Sunday, April 15, 2007

crushed underfoot

oh dear. on friday i went for a few pints with finch, rich and jason. casually over conversation the subject of my extended foray into singledom came up which prompted me to say;
"oh it's alright, in my head i'm having a fantastic relationship."
as a conversation killer you can't beat it. try it at dinner parties. i looked round at their aghast, frankly baffled faces.
"what ? does no-one else do that ?"
apparently not.
jason, very kindly, as if he was dealing with an incendiary device said,
"who with, hon ?"
i'm fairly well known for my delusional crushes on people, and even now at my age i still indulge these whimsical fantasies occasionally safe in the knowledge that it's harmless, and will frankly never happen - well, at least not yet, i'm still hanging on for brooker. here, in no particular order, and mainly for my own amusement, is the comprehensive list of my imaginary relationships:
(1) beck, i believe was the first. that lasted three years and was actually during a relationship with a very kind ex who tolerated it patiently, safe in the knowledge that i was mad for a five foot manchild whose head was too big for his body. my mum made birthday cards for me with cut and pasted pictures of his face and wrote sarcastic comments on the back. thanks mum. i nearly sat in on an interview with him once but spangled it, mainly because i knew i'd be a mess but partly because i heard he was a bit of a bellend. sadly the 'relationship' ended when i left him, homesick for england. this is true.
(2) julian barratt. brief fling. encouraged wildly by odge and sam barnett sending me photos of him in standard awkward poses with speech bubbles coming out of his mouth saying various dirty things. went to a gig once because i heard he may be there. he wasn't. ended abruptly when real life intervened and i found out his girlfriend (a real one, incredibly hot, talented and funny, unfortunately) was pregnant.
(3a) blink-and-you'll-miss-it non-action with cloud, the pixellated nancy boy from final fantasy vii. i am joking here....or am i ? or am i ? etc. (that is an in-joke from the game which will appeal to only one person i know, and he won't be reading this because he's playing final fantasy xii.)*
(4) frodo – not elijah wood who looks like the result of an unholy union between a frog and a startled husky but frodo, the hobbit. yes, i know. something in the homoerotic nature of his lingering glances at sam i think. i walked on this one when i realised in ‘real life’ he has hair like a studio line advert.*
(5) charlie brooker. slow burner this one, but i've just watched his television programme and was immediately so hot for him i disappeared into a weird fantasy of nonchalant canoodlings, idle stroking and witty asides. the man has the ability to make me laugh like no-one else - he described anne widecombe as 'having a face like a haunted cave in poland' and developed television gold such as 'indiana jones and the doomed office romance' and 'honey, i browndicked an acrobat' which i'm sniggering about even as i write this. plus he's childish, sulky and rude and has a strange fixation with the word guff. magic.
as i said, i'm still holding out for brooker.
having said that i'm aware that if i ever met the object of my affections i'd stumble over my words, crack lame jokes and stare bewildered at the floor, safe in the knowledge that yet another crush flickers out because i'm incapable of having an actual relationship....and frankly who wants one ? with the bickering, betraying and bodily fluids i'd rather strap my heart to the undercarriage of a jeep because sometimes that's how it feels. i'm delusional, almost certainly, but i can do without it now, thanks.
anyway in real life i'm off to the beach for a pint. because imagined relationships are all very well but the tight bastards never get a round in.

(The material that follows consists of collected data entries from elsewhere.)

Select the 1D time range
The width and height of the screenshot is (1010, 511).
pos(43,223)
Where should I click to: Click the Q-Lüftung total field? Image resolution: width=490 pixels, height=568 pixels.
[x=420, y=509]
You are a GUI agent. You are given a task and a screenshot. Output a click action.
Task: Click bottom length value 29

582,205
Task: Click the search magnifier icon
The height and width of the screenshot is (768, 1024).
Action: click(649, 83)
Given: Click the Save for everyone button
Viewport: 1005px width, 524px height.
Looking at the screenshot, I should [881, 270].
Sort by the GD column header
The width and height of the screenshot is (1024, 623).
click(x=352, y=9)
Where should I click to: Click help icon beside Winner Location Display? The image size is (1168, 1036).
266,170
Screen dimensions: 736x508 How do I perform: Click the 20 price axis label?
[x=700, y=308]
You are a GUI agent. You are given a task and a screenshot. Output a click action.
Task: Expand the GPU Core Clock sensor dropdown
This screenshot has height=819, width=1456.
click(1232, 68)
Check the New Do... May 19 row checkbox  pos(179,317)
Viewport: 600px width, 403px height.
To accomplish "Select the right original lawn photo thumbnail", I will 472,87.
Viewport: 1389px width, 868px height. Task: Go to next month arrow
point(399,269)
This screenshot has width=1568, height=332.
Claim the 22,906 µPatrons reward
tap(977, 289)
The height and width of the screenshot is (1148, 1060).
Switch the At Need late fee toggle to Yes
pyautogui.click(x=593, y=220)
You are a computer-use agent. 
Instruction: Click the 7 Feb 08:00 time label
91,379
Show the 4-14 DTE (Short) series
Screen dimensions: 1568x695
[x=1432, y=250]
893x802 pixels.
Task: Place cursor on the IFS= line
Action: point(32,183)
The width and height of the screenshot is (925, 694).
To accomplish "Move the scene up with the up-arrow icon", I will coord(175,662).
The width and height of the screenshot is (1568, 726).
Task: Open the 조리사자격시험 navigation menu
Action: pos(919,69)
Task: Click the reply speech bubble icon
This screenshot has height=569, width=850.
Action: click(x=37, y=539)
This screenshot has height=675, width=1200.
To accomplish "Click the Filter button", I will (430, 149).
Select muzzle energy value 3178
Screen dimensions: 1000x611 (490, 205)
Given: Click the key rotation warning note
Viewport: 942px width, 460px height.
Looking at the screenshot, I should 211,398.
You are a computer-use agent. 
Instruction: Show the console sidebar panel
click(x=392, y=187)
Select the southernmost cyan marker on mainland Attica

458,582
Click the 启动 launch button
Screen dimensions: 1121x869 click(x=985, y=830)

*i've just read this back....hobbits and computer characters ? what can i say, i'm a dick of the highest order.

5 comments:

Anonymous said...

I got stung by a wasp. For £50!

kaiki said...

don't run away, don't run away. did i have a crush on steve coogan ? probably. i'm a sucker for comedy.

kaiki said...

as a p.s - if you're who i think you are 'fat fuck' i'll see you in the big smoke next week. if you're not, dis-regard that comment and ignore me.

Anonymous said...

haven't you forgotten someone? ie Brian the cartoon dog from Family Guy? One of my favourite texts from you ever was when you professed that particular crush to me.

kaiki said...

yeah, cheers 'anonymous' although i suspect your name actually rhymes with 'kitten' and i share a house with your colour -co-ordinated self . ah, brian. the suave, well-read, hard drinking mutt of the canine world. is it the way he drinks his martini ? the way he wears a bow tie ? or the way that he wags his tail whenever he gets excited ? i rather fear it is the latter.
thanks for mentioning that 'anonymous', and don't forget...i know where you live.